**Work task**: Beginning with the opening line, set down each line of the material below exactly, stopping once the line with "You are a computer-use agent. Image" is done.

**Dataset extract**:
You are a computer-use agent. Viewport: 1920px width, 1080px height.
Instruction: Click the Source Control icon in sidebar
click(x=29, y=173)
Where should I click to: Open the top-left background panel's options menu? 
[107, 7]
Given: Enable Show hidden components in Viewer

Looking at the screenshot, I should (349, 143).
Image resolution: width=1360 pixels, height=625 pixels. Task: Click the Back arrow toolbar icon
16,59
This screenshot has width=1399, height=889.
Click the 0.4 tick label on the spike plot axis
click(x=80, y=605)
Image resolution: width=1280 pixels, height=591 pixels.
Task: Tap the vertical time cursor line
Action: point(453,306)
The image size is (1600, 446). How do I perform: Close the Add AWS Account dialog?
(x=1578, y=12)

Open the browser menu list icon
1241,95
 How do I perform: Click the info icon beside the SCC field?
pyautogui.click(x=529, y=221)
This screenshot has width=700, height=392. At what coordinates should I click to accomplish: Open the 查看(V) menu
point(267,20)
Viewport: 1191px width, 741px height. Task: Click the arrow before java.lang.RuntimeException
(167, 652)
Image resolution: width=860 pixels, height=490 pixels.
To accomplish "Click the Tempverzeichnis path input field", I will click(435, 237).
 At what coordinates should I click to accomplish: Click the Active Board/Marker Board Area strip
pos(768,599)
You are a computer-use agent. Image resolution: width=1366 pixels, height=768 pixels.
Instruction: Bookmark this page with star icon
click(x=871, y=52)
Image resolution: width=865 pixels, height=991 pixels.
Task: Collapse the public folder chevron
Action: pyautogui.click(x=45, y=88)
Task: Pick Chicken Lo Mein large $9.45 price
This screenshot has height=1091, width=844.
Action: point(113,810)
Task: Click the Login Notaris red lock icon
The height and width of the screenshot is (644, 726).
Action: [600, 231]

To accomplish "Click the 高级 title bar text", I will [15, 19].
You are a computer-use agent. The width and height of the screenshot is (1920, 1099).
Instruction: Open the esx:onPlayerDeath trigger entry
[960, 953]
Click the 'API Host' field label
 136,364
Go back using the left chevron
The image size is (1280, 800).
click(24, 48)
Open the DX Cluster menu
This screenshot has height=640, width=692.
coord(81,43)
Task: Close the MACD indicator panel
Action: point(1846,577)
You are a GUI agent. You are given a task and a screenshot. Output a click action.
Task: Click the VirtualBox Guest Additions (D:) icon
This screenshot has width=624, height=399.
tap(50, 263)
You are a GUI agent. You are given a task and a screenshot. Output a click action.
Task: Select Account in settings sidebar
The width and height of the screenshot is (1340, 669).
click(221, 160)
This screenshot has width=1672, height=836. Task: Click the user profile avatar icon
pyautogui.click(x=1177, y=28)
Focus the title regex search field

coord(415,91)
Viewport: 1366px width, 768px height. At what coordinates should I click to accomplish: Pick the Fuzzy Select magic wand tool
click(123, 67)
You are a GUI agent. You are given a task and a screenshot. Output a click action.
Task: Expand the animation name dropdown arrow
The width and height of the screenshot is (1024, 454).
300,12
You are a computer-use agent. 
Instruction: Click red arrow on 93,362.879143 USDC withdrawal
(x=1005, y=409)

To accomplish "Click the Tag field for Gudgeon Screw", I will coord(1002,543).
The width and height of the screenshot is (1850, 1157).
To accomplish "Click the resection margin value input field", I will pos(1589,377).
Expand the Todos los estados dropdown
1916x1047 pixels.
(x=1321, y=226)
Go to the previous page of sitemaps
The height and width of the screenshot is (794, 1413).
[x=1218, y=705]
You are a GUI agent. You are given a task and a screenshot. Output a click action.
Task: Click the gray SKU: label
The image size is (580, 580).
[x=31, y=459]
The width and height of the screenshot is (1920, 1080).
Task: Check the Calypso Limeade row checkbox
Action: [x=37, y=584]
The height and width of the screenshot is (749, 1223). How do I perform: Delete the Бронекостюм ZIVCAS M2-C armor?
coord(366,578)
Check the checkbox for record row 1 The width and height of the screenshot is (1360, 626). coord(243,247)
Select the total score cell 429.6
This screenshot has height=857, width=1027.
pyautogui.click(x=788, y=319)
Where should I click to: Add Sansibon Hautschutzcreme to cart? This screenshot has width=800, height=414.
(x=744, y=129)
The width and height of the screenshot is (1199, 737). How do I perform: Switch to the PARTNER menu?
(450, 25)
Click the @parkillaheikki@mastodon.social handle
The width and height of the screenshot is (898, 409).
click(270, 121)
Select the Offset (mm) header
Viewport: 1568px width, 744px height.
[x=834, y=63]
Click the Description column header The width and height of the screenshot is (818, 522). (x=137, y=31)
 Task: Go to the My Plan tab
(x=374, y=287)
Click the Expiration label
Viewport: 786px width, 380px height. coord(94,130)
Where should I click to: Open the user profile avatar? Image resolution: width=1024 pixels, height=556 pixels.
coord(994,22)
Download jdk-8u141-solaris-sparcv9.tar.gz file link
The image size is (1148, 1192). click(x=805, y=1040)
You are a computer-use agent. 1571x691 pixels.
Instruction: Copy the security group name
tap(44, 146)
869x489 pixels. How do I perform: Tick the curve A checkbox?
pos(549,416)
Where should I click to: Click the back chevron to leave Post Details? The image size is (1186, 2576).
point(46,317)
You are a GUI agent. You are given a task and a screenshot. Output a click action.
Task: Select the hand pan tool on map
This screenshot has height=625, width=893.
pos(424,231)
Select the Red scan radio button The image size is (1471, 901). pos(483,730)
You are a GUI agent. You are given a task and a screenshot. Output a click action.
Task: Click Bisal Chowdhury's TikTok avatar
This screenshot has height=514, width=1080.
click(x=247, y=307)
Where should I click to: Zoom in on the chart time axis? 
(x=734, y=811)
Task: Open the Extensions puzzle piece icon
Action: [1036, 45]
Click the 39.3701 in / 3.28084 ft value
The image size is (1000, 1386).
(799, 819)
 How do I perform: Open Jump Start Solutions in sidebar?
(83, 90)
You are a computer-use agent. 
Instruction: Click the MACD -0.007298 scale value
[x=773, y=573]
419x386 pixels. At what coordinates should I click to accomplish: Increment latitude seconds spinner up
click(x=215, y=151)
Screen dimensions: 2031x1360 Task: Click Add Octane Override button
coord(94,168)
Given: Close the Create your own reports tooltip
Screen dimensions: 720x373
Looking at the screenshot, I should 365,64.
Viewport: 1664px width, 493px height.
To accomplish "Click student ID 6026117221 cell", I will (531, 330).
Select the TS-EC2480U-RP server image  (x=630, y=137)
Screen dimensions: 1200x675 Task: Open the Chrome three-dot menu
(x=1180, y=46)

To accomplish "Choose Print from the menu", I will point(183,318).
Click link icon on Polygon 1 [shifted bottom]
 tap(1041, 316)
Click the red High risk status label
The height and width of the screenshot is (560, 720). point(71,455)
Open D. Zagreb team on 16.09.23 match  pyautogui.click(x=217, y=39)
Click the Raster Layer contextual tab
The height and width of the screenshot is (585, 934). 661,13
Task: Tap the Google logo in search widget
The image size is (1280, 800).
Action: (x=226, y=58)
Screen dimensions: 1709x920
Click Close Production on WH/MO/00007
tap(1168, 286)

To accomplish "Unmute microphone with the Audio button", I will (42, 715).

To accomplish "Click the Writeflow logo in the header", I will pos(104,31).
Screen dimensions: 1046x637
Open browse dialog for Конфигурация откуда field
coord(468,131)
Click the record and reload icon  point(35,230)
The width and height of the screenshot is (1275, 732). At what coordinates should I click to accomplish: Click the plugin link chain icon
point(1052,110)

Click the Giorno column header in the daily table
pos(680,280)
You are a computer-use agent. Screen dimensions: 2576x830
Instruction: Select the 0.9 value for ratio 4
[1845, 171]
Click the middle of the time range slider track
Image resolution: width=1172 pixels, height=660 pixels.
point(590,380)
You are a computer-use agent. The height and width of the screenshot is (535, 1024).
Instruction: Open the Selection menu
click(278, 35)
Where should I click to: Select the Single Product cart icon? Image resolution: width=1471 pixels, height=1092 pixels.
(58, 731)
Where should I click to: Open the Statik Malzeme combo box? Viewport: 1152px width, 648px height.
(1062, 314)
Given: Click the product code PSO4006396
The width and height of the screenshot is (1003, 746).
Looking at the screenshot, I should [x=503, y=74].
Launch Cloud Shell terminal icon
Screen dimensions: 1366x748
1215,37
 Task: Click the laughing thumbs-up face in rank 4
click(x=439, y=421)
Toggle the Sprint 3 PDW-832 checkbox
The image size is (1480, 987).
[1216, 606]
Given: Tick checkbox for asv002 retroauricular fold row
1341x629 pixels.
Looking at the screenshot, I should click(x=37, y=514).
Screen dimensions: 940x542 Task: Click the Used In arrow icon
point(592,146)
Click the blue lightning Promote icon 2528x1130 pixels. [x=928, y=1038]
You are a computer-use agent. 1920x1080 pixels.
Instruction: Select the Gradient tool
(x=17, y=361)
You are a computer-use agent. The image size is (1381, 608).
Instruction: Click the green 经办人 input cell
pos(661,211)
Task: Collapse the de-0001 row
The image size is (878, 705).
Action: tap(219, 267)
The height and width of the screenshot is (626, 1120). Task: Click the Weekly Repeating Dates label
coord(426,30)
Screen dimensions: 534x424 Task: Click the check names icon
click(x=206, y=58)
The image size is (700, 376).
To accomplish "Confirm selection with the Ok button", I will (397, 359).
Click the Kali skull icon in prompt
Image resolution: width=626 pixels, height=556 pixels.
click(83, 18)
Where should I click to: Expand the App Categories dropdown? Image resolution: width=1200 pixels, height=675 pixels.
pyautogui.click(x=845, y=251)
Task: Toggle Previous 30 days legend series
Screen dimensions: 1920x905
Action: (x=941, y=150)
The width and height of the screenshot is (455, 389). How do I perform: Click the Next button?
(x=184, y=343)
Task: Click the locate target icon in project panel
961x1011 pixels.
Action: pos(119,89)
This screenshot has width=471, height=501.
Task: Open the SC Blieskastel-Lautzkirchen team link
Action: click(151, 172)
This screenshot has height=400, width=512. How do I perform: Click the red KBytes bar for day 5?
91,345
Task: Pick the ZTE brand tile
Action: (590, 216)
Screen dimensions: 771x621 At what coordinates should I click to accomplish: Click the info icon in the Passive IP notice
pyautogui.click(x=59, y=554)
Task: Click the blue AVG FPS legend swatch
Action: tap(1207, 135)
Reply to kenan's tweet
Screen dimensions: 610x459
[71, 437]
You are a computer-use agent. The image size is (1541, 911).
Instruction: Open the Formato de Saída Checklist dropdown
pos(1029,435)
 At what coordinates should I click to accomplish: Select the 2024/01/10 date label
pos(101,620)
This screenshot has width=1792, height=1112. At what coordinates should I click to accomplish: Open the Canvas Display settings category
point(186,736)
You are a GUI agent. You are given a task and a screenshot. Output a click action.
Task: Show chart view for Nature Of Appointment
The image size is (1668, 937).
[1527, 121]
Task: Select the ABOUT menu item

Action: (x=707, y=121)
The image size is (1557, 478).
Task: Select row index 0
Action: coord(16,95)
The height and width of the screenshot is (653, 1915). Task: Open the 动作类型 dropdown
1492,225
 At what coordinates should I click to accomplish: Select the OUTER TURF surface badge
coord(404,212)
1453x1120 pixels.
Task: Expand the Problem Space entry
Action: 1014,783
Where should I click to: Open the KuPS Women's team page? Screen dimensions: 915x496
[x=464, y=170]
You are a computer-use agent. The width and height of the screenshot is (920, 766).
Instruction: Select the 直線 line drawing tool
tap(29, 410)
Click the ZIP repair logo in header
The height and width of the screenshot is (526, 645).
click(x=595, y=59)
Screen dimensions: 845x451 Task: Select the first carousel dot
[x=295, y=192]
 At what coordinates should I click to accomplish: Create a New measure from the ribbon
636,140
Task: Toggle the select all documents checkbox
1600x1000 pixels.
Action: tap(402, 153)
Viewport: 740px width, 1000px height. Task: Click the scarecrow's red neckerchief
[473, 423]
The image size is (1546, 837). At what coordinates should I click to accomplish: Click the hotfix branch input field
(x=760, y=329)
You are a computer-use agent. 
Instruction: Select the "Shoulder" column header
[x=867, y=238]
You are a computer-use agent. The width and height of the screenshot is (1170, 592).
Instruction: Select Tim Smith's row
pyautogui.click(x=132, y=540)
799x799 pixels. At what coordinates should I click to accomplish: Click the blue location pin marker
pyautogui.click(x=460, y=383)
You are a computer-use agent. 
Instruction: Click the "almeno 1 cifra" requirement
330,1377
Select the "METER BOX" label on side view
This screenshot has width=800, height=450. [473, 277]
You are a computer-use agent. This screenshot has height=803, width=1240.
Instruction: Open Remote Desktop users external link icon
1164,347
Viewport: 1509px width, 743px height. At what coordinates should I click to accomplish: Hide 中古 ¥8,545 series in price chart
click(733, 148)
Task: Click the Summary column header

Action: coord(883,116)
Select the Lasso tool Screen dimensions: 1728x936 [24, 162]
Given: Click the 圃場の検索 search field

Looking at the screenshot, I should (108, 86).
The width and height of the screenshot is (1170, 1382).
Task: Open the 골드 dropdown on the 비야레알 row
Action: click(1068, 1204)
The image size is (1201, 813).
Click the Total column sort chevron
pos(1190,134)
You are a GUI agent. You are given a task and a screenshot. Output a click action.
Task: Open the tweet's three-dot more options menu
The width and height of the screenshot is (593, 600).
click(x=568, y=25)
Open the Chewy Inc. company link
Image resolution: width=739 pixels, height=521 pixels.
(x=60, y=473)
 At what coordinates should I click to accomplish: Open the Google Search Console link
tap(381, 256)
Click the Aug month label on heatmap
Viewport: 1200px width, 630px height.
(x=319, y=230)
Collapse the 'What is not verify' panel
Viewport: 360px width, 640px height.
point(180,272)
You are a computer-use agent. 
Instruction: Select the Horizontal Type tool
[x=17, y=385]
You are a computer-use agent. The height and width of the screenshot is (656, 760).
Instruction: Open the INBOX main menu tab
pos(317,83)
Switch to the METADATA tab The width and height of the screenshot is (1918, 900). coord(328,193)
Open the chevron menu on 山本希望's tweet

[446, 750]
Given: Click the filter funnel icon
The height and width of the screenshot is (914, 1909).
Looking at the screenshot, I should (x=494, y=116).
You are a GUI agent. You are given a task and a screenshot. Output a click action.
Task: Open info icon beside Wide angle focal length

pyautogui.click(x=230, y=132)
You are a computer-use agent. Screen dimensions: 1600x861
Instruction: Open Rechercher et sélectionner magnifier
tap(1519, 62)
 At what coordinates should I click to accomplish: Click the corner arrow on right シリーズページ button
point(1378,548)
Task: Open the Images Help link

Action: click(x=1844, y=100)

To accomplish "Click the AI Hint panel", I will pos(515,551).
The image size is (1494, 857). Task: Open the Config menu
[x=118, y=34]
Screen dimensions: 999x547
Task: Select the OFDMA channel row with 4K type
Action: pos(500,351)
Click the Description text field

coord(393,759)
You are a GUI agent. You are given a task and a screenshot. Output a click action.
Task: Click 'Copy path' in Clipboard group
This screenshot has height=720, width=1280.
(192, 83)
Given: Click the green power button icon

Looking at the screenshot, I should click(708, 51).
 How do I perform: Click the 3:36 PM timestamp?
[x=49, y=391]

**Output of the exercise**:
You are a computer-use agent. Viewport: 1920px width, 1080px height.
Instruction: Click the Source Control icon in sidebar
click(x=29, y=173)
Where should I click to: Open the top-left background panel's options menu? 
[107, 7]
Given: Enable Show hidden components in Viewer

Looking at the screenshot, I should (349, 143).
Image resolution: width=1360 pixels, height=625 pixels. Task: Click the Back arrow toolbar icon
16,59
This screenshot has width=1399, height=889.
Click the 0.4 tick label on the spike plot axis
click(x=80, y=605)
Image resolution: width=1280 pixels, height=591 pixels.
Task: Tap the vertical time cursor line
Action: point(453,306)
The image size is (1600, 446). How do I perform: Close the Add AWS Account dialog?
(x=1578, y=12)

Open the browser menu list icon
1241,95
 How do I perform: Click the info icon beside the SCC field?
pyautogui.click(x=529, y=221)
This screenshot has width=700, height=392. At what coordinates should I click to accomplish: Open the 查看(V) menu
point(267,20)
Viewport: 1191px width, 741px height. Task: Click the arrow before java.lang.RuntimeException
(167, 652)
Image resolution: width=860 pixels, height=490 pixels.
To accomplish "Click the Tempverzeichnis path input field", I will click(435, 237).
 At what coordinates should I click to accomplish: Click the Active Board/Marker Board Area strip
pos(768,599)
You are a computer-use agent. Image resolution: width=1366 pixels, height=768 pixels.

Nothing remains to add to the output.